## WHAT TO WORK ON
Print the records below exactly, from the line containing "Where should I" down to the line containing "Task: Step to previous workspace event", both lines included, and omit every picture.

## MATERIAL FOR THE TASK
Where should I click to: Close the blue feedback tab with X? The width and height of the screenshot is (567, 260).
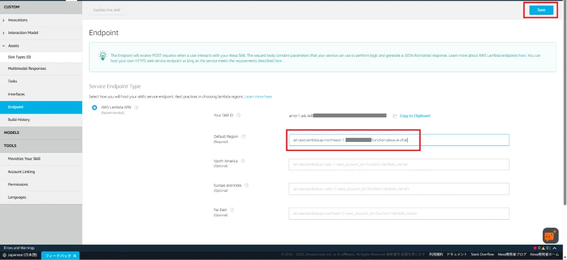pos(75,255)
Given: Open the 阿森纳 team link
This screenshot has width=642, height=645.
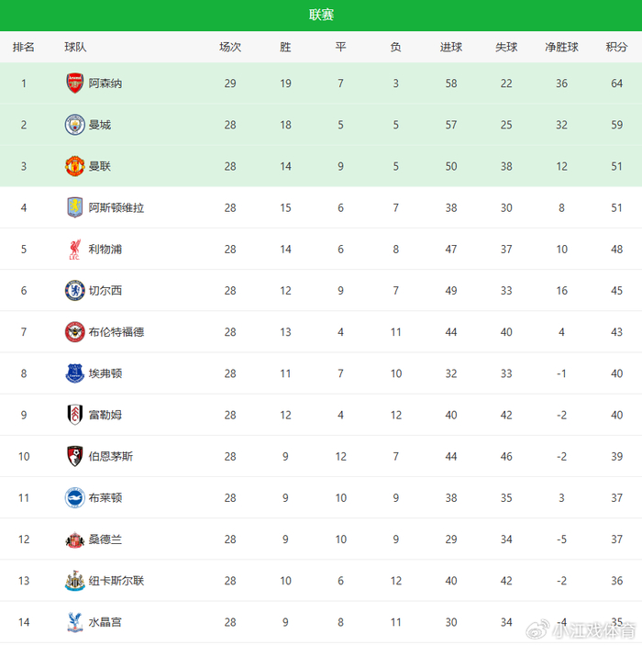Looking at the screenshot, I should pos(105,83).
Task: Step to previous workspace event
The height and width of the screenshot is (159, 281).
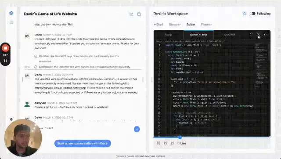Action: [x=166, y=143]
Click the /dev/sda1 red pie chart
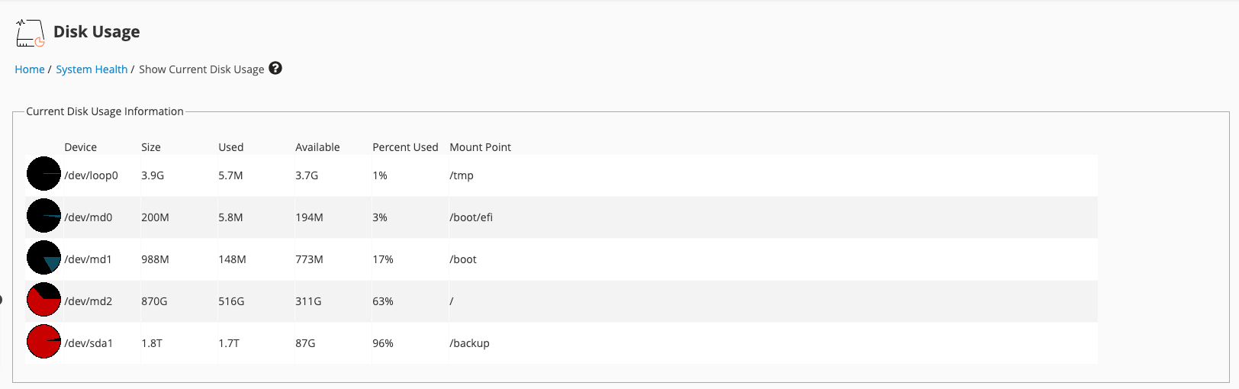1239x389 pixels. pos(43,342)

...

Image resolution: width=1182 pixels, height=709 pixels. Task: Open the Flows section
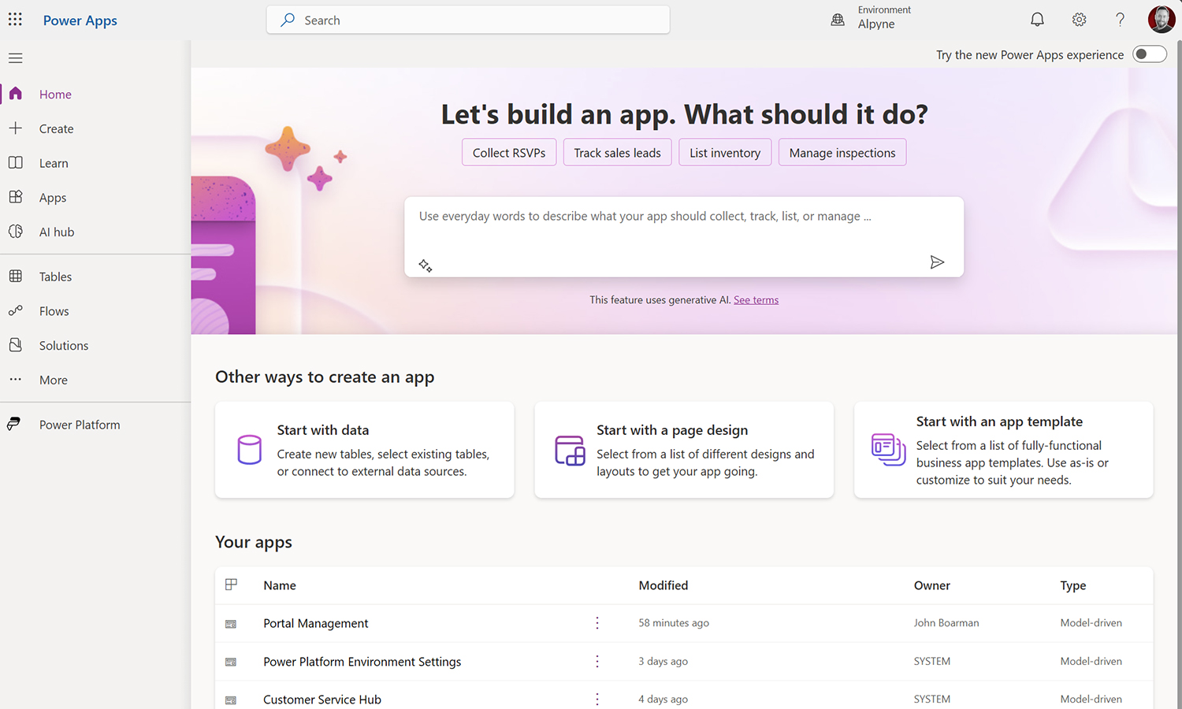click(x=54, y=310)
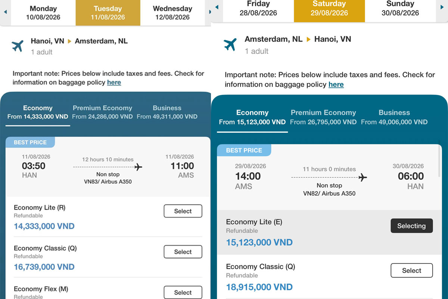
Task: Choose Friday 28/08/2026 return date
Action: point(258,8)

## EXERCISE RESULT
Where should I click to: Close the blue feedback tab with X? The width and height of the screenshot is (567, 260).
pos(75,255)
Given: Open the 阿森纳 team link
This screenshot has width=642, height=645.
Looking at the screenshot, I should pos(105,83).
Task: Step to previous workspace event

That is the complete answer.